Çenesini ovaladı ve güldü, "Seni şimdiden sevdim."
Yanaklarımın yandığını hissettim ve hızlıca başka yöne döndüm.
"Arada takılmak ister misin?" diye sordu bir süre sonra.
"Uhm.. tabi." dedim gülümseyerek.
James ve arkadaşları bu konuşmadan kısa bir süre sonra futbol antrenmanı için gittiler. Kızlarla ben yemeğimizi bitirdikten sonra zil çalana kadar konuştuk. Sonra dünya tarihi dersim vardı.
Gürültülü sınıfa yürüdüm ve boş yerlere baktım. Birkaç tane vardı fakat biri gözüme takıldı. Calum yanını boş bırakarak tek başına oturuyordu. Kağıttan bir uçak sırasına konduğunda kafasını kitaba gömmüştü. Kağıdı aldı, açtı ve okumaya başladı.

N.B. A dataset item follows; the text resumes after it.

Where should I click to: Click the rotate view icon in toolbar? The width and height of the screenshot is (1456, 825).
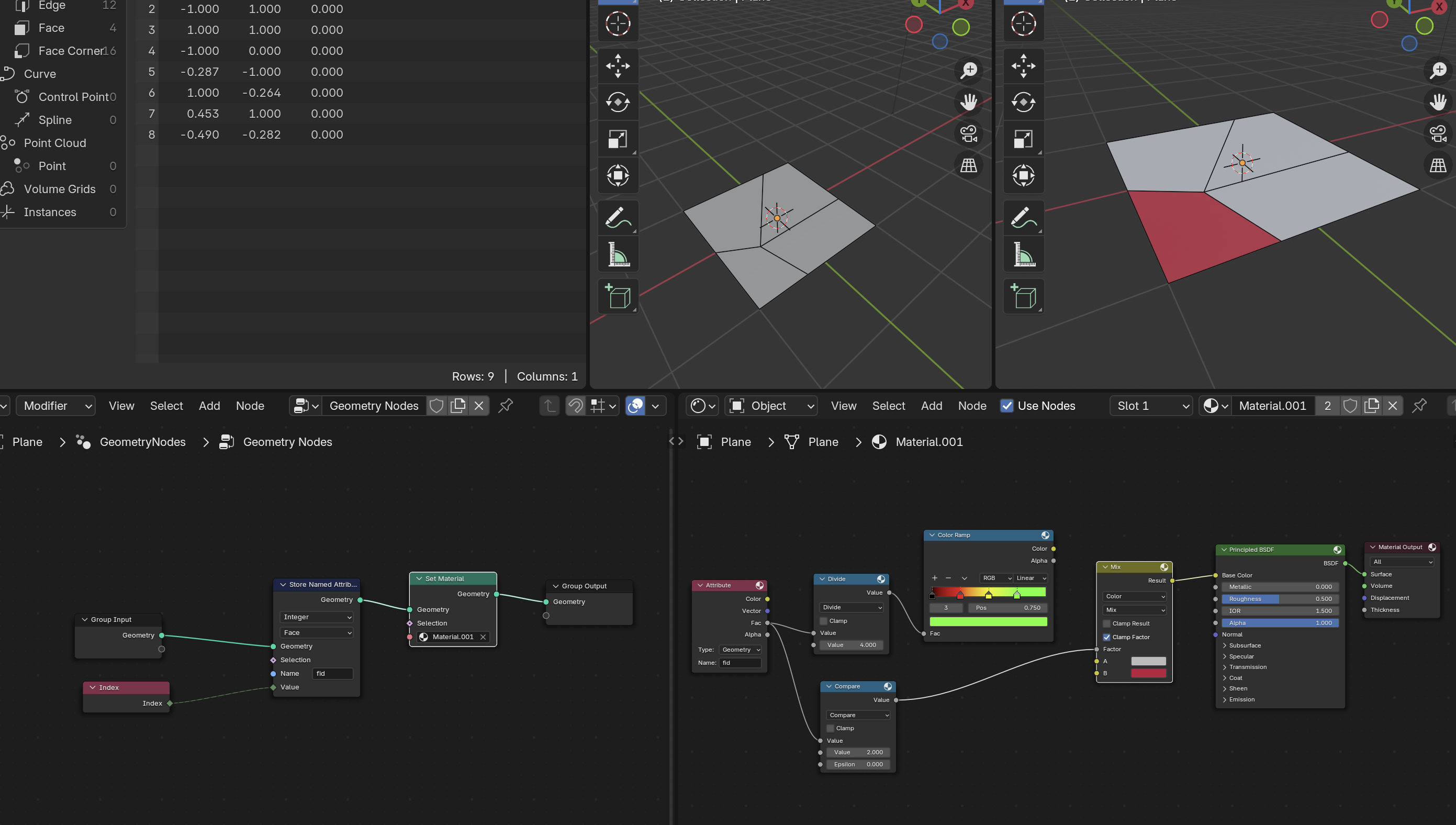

Kağıdı buruşturup atıp kitabına dönmeden önce sadece birkaç saniye geçmişti. Arkasındaki çocuklar ona gülmeye başladı. Yavaşça ona doğru ilerledim. Yanına vardığımda yukarı baktı ama bir şey söylemedi.
"Buraya oturabilir miyim?" diye sordum elimde yanındaki boş yeri göstererek.

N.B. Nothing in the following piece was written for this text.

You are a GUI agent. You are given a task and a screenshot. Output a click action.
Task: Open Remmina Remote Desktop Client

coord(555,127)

"Sanırım evet." diye mırıldandı.
Oturdum ve çantamdan ders kitabımı çıkardım. Gözümün ucuyla ona baktım ama çoktan kitabına dönmüştü.
"Ne okuyorsun?" diye sordum.
"Hiçbir şey." dedi göz teması kurmadan.
Tekrar sormadan önce bir an sessiz kaldım, "Yani seninle hiç mi arkadaş olma şansım yok?"
Basitçe başını salladı.
"Nedenini öğrenebilir miyim? Beni rahatsız edici mi buluyorsun?" diye sordum.
Kitabını bıraktı ama bana bakmak için dönmedi. "Benim hakkımda bilmediğin çok şey var."
"Bunu söylemiştin. Ayrıntı alabilir miyim?"
"Sana söyleyemem." diye fısıldadı.
"Neden?"
"Çünkü istemiyorum."
"Neden?"
"Neden bu kadar çok soru soruyorsun?" diye sordu bana dönerken.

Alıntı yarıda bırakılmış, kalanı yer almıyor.